2) Place the sorghum flour mix and the GF flour blend, sugar, salt and spices in the bowl of a freestanding mixer fitted with a paddle attachment. Make a well in the centre and add in the yeast mixture, warm milk and eggs. Beat on medium until a smooth dough forms. Add in the butter and beat until combined. Dough will be soft and somewhat elastic. Switch to a medium speed and mix for 2 minutes. Turn dough out into a grease bowl and allow dough to rise in a warm, draft-free spot, for 2 hours.

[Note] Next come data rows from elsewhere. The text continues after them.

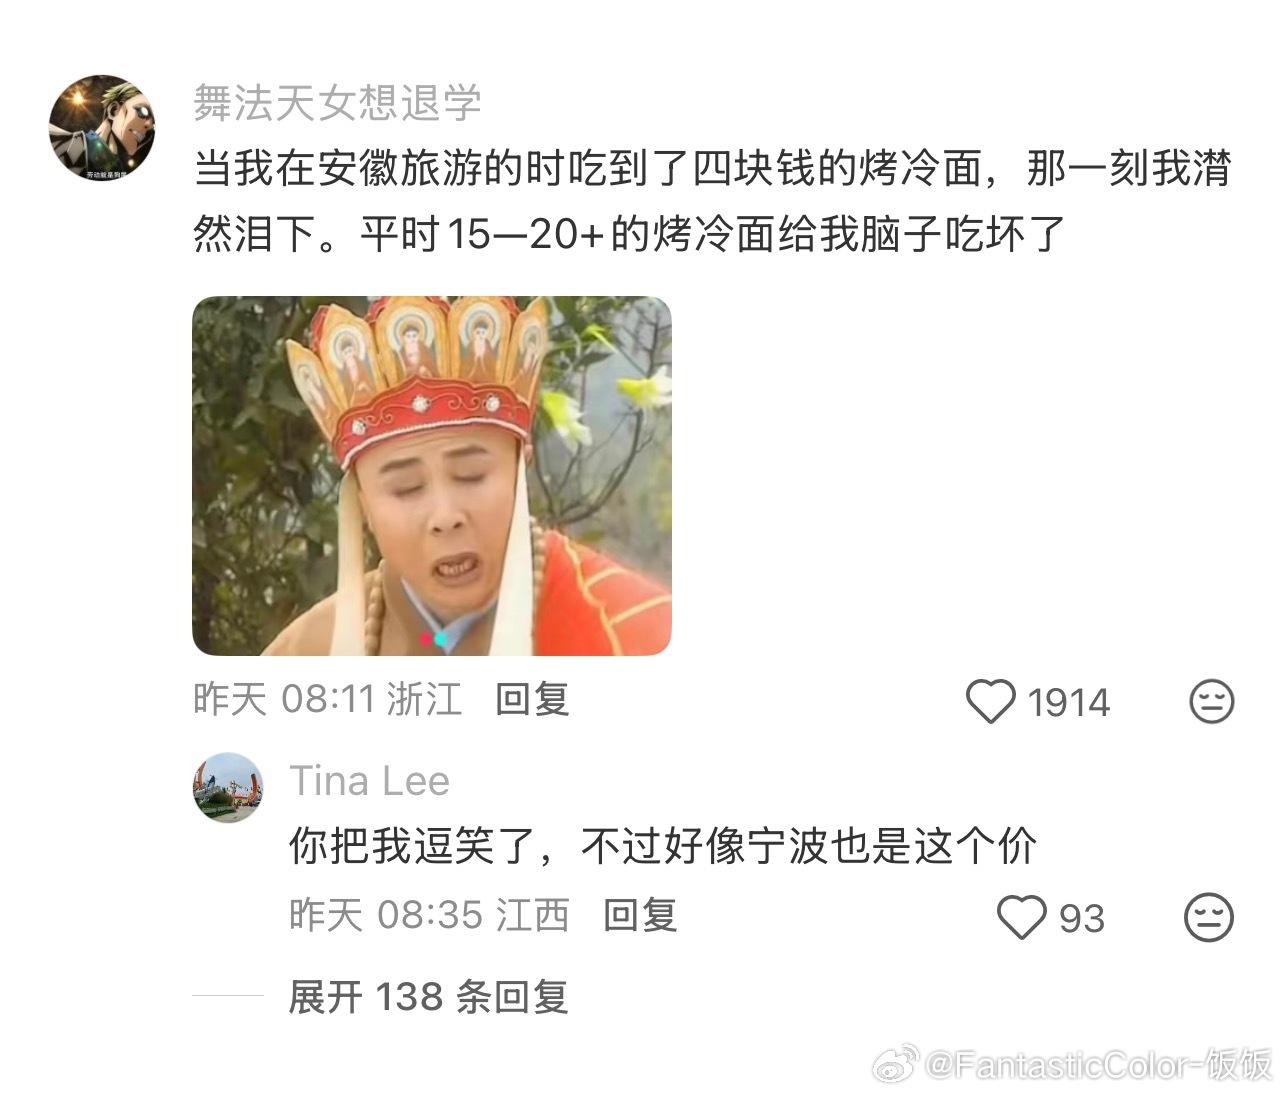The image size is (1284, 1096).
Task: View the monk meme image attachment
Action: point(432,476)
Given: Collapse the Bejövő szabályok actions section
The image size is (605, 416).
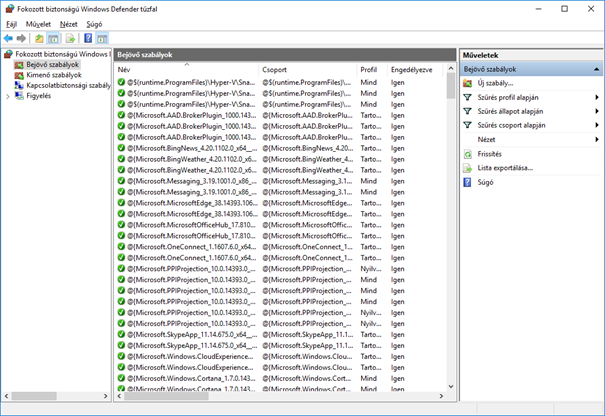Looking at the screenshot, I should tap(597, 69).
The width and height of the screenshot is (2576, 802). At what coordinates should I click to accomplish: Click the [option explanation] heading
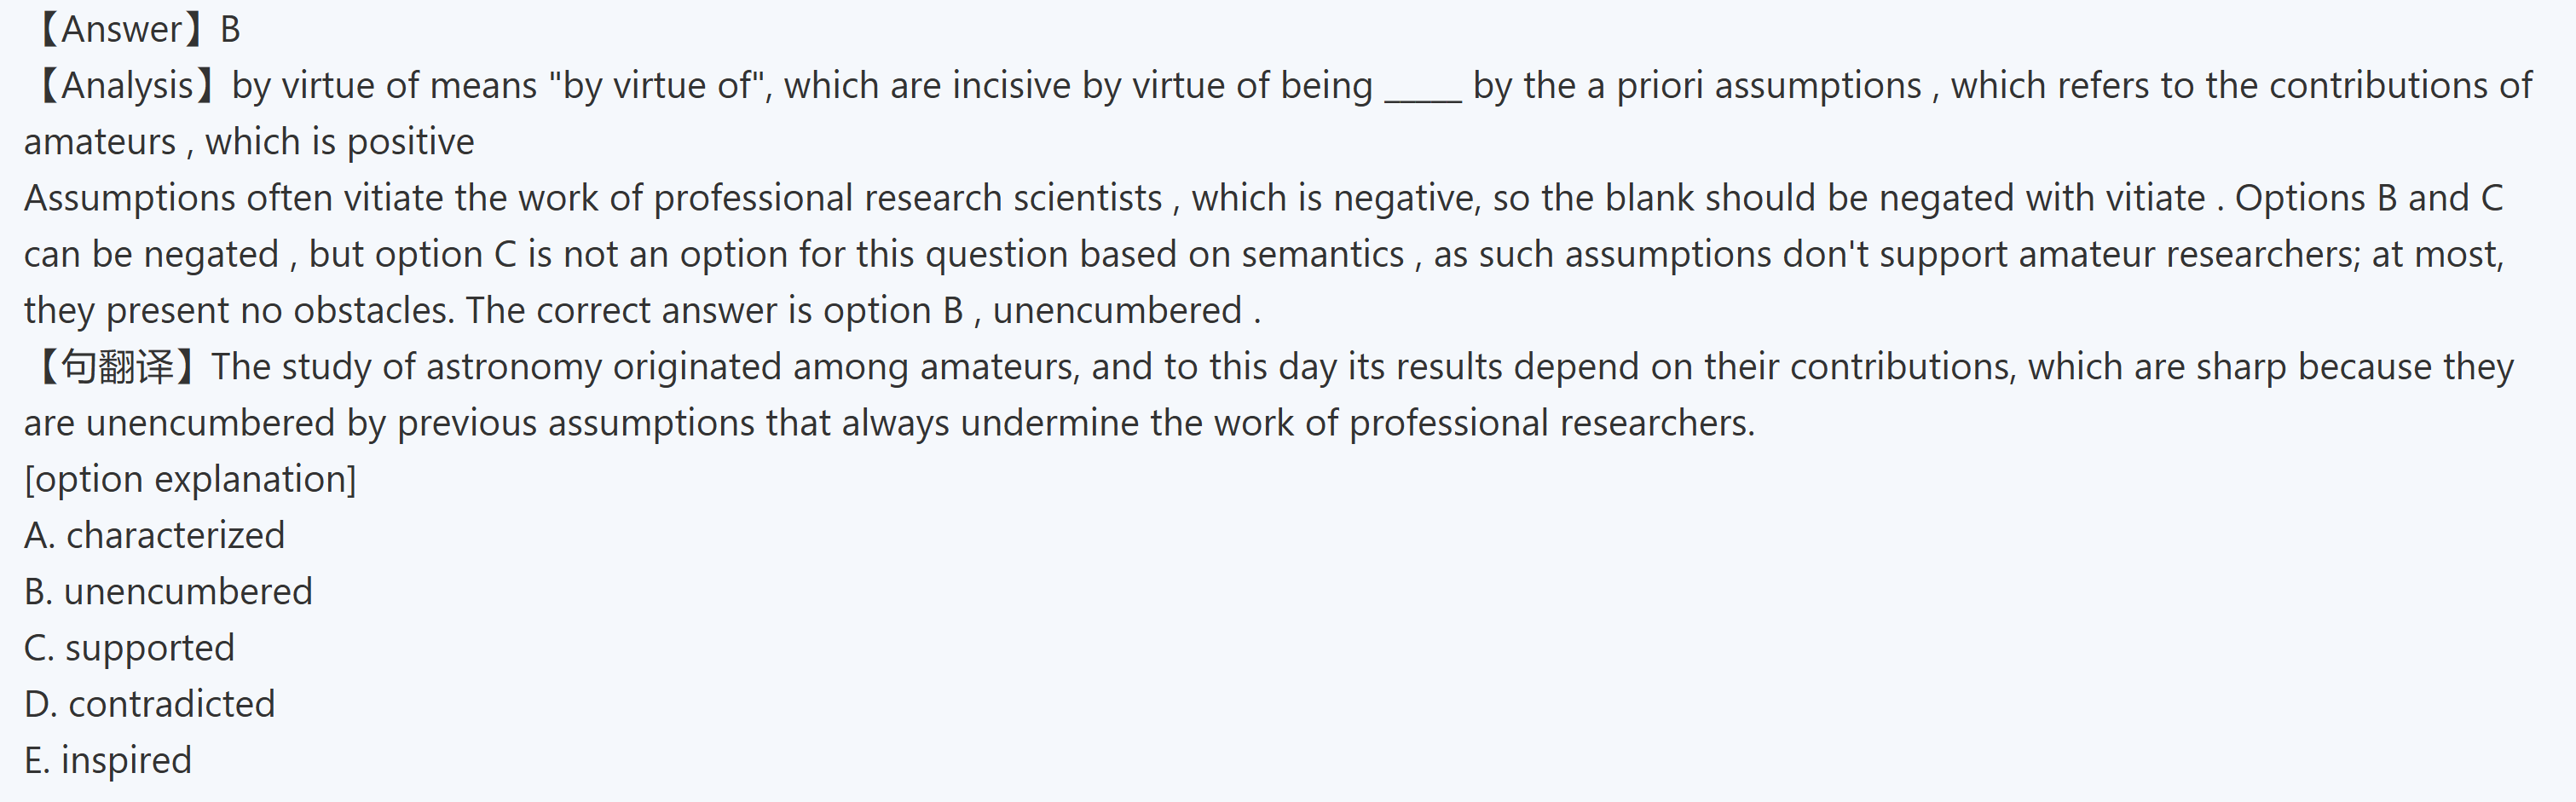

3) Gently deflate the dough by pulling it from the sides of the bowl. Now, Gina suggests rolling it out and cutting it with cutters but the dough seemed somewhat sticky so I shaped them into golf ball sized balls with floured hands instead. Allow them to proof on a baking sheet dusted with flour and cover them with plastic wrap. Meanwhile, heat the oil.
4) Heat about 4-6 cups of oil to 180°C. Fry the doughnuts in batches of 5-6 in the hot oil until very golden brown and cooked through. The first one is usually the guinea pig so cut open to see if it’s cooked on the inside.
5) Drain the doughnuts on paper towels and spinrkle with icing sugar while still warm.
3/4 cup whole milk
3/4 cup heavy cream
1 vanilla bean
1 tsp vanilla extract
1/3 cup granulated sugar
6 large egg yolks
pinch of salt
1/2 tbsp cornstarch
1) Pour the milk and cream into a medium saucepan. Split vanilla bean lengthwise and scrape seeds with the blunt side of a small knife. Add to pan along with the bean and vanilla extract and 1/4 cup of the sugar.
2) In a large bowl, whisk the egg yolks, remaining sugar, salt and cornstarch. When milk mixture comes to a boil, remove from heat and slowly pour into the egg yolk mixture, all the while stirring. Transfer custard back to saucepan and place over low heat. Keep whisking to prevent it from scorching. While it has thickened somewhat, remove from heat and strain it through a sieve. Place the bowl in a larger bowl of ice water to chill it, whisking occasionally as it cools. Press a piece of plastic onto the surface of the custard to prevent a skin forming. Store in an airtight container until ready to serve.
*I used Carol Fenster’s Sorghum flour mix which you can find here.